Die Großmächte erklärten 1830 Griechenland zum souveränen Königreich. Der bayrische Prinz Otto wurde erster griechischer König. 1835 wurde Athen zur Hauptstadt ernannt und im klassizistischen Stil wieder aufgebaut; außerdem wurden die antiken Bauten auf der Akropolis rekonstruiert.

Erst im Jahre 1913 konnten sich als letzte Nordmakedonien und die Insel Kreta wieder dem Mutterland anschließen. Die seit 1912 von den Italienern besetzten Inseln Rhodos und des Dodekanes wurden erst 1947, nach dem zweiten Weltkrieg, an Griechenland zurückgegeben.

Der heutige Griechenlandreisende lernt einen Staat kennen, der mit vollem Recht politisch und wirtschaftlich seinen Platz in Europa beansprucht. Das war in den letzten 25 Jahren nicht immer so. Aufgrund innenpolitischer Auseinandersetzungen übernahmen am 21. April 1967 Militärbefehlshaber die Macht. Die Staatsverfassung wurde suspendiert, jede Parteiarbeit verboten; der König ging ins Exil. Die westeuropäischen Staaten waren um das demokratische Image der europäischen Institutionen besorgt. Das führte zur Unterbrechung der Verhandlungen Griechenlands in die Europäische Gemeinschaft und zum Ausschluss der Juntavertreter aus dem Europarat. Nach dem Zusammenbruch der Diktatur kehrte Griechenland 1975 zur Republik mit demokratischer Verfassung zurück. 1981 nahm die Europäische Gemeinschaft das Land als Vollmitglied auf.

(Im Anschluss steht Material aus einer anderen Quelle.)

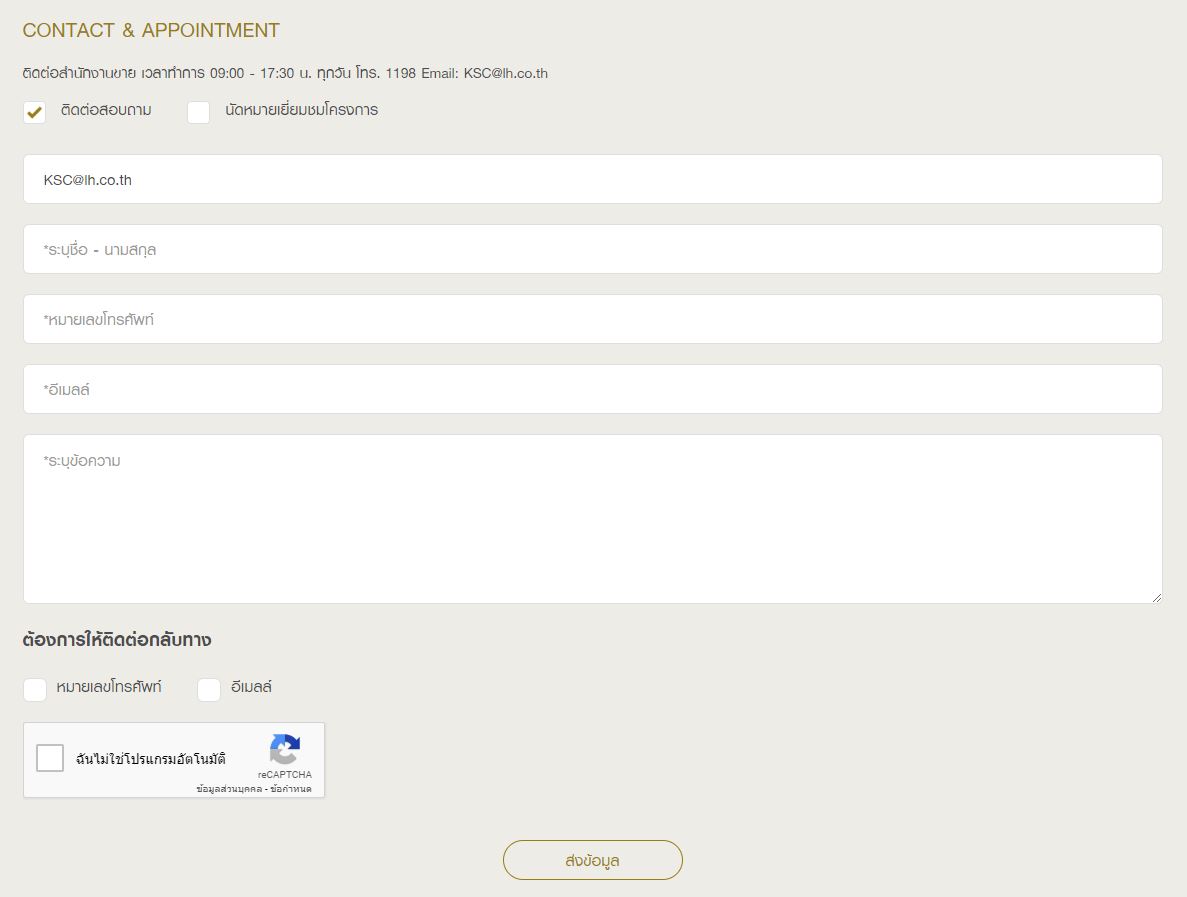The image size is (1187, 897).
Task: Select the หมายเลขโทรศัพท์ phone input field
Action: click(592, 320)
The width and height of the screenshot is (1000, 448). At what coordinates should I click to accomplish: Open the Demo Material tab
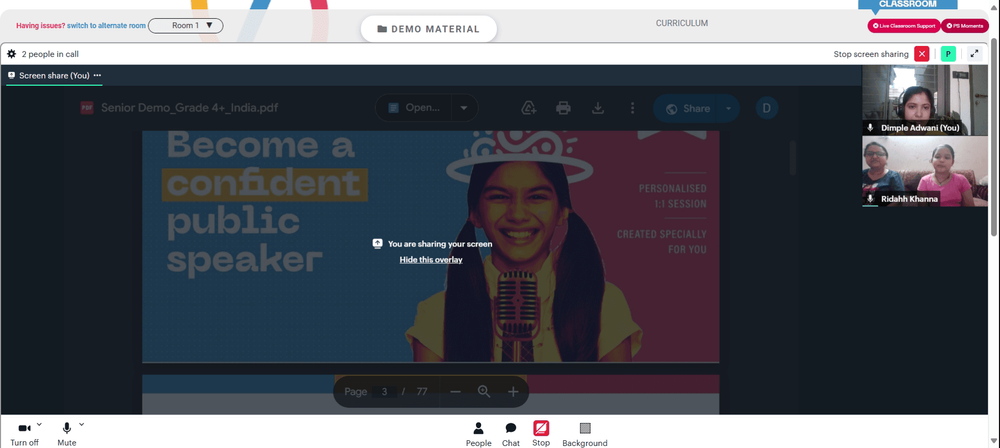(429, 29)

Griechenland - Wiege unserer Kultur?

Die geographische Lage, die großen Entdeckungen des Geistes und der Technik, dazu Landhunger und die Freude am Handel, aber auch jener Hang zum Abenteuer, der oft bei seefahrenden Völkern anzutreffen ist, führten dazu, griechische Kultur im ganzen Mittelmeerraum zu verbreiten.

Die europäische Renaissance, Wiedergeburt des antiken Geistes und der Künste, entdeckte die alte griechische Kultur neu. Wissenschaft und Kunst, Mythologie und Literatur, nicht zu vergessen die Architektur dieser alten Welt wurden durch die Renaissance zum Hintergrund eines neuen Welt- und Menschenbildes verklärt. So hat eine kleine zerklüftete Halbinsel im nordöstlichen Mittelmeer mit seinen in der Ägäis verstreuten Inseln die geistige Gestalt Europas geprägt, stärker als jede andere antike Kultur und das bis auf den heutigen Tag.

Peter Bamm drückt es so aus: "Der Sinn für Maß, diese eigentümliche Begabung für Harmonie, gehört zum Wesen der griechischen Kultur. Er ist das Vermächtnis des begabtesten Volkes der Geschichte an alle Kulturen, die nach ihm gekommen sind."
(Peter Bamm: An den Küsten des Lichts)

Nikos Kazantzakis, einer der großen Söhne Griechenlands des 20. Jahrhunderts, sagt von seinem Land: " ... haben wir die Kraft und die Zeit gefunden, der Welt die beiden wertvollsten Güter zu schenken: Freiheit der Seele und Klarheit des Geistes."